Data for review.
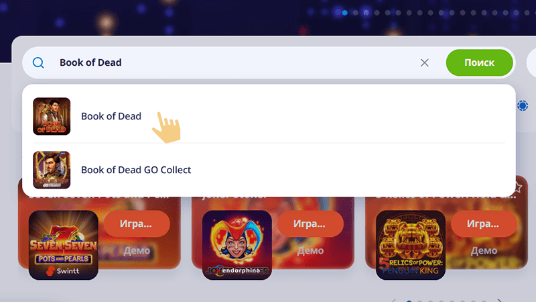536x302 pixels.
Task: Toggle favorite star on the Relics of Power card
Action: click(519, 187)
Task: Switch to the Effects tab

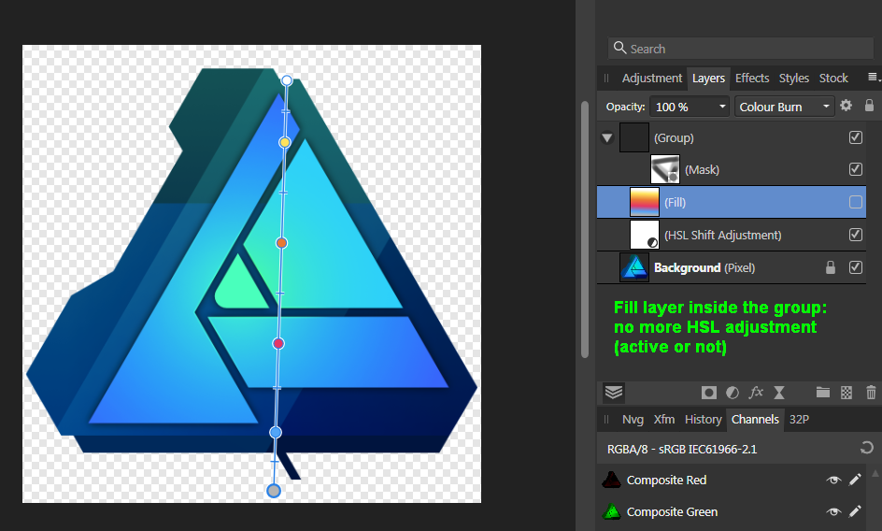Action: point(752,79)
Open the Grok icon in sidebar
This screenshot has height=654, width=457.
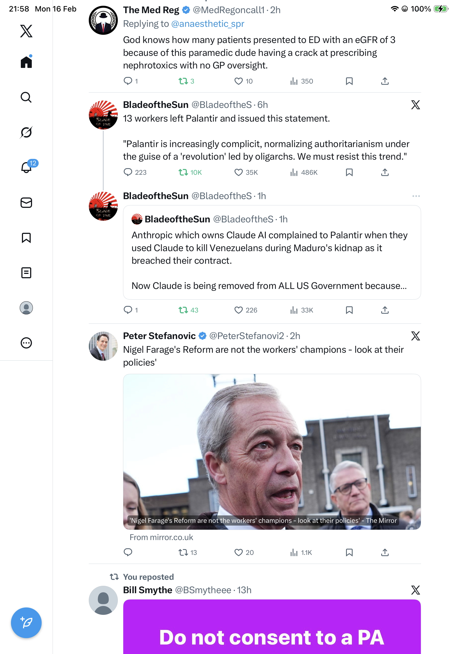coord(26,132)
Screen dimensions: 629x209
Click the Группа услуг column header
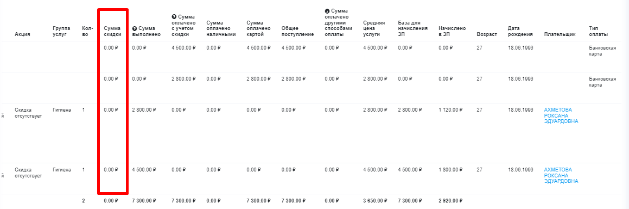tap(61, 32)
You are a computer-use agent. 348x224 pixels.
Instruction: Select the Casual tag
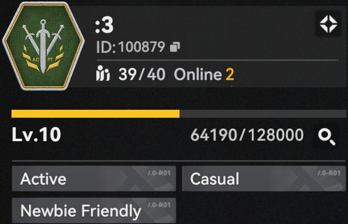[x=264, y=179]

* * *

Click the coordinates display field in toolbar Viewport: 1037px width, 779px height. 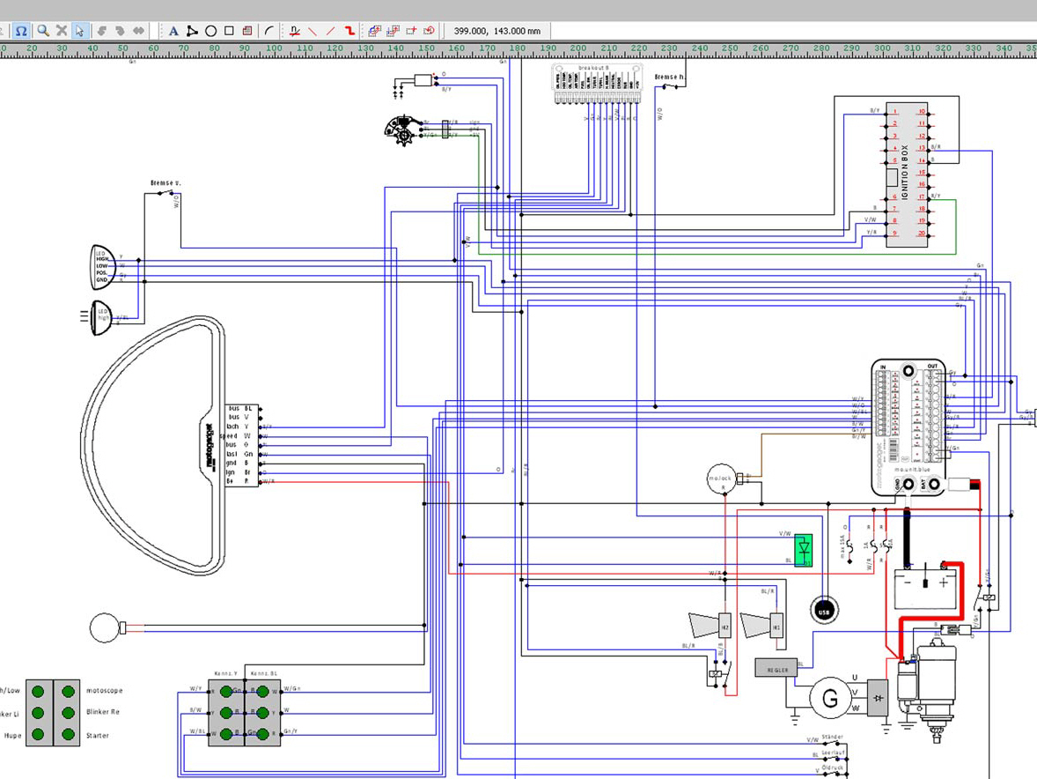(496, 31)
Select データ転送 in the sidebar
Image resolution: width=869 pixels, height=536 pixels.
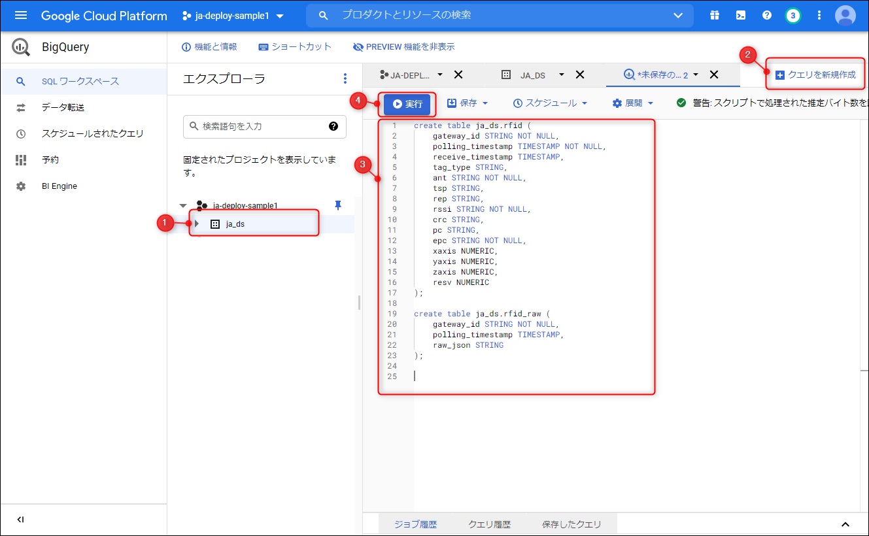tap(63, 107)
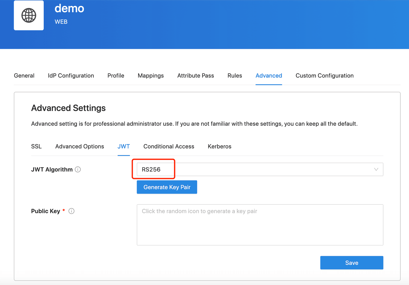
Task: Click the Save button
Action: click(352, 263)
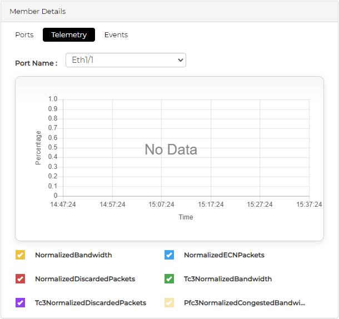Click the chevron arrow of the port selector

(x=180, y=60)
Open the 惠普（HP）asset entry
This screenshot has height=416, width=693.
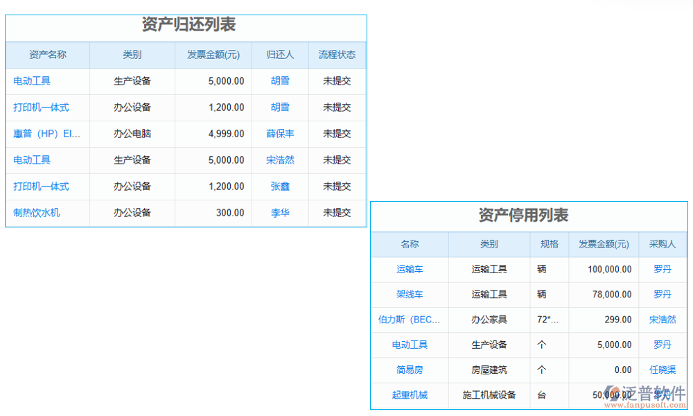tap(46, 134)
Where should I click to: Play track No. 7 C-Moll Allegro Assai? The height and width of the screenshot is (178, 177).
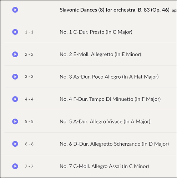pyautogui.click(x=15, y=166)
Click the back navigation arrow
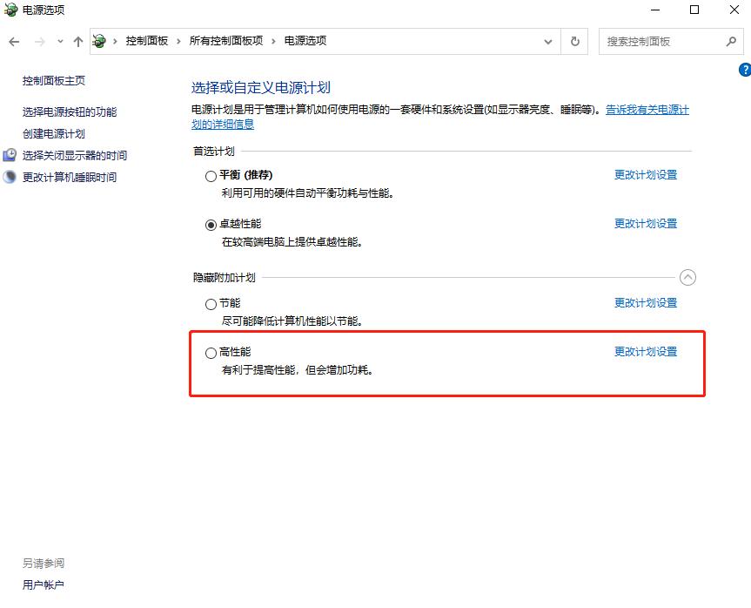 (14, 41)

Directions.
Give only the number of lines in the preceding material that contain the string "Open".

Solution.
2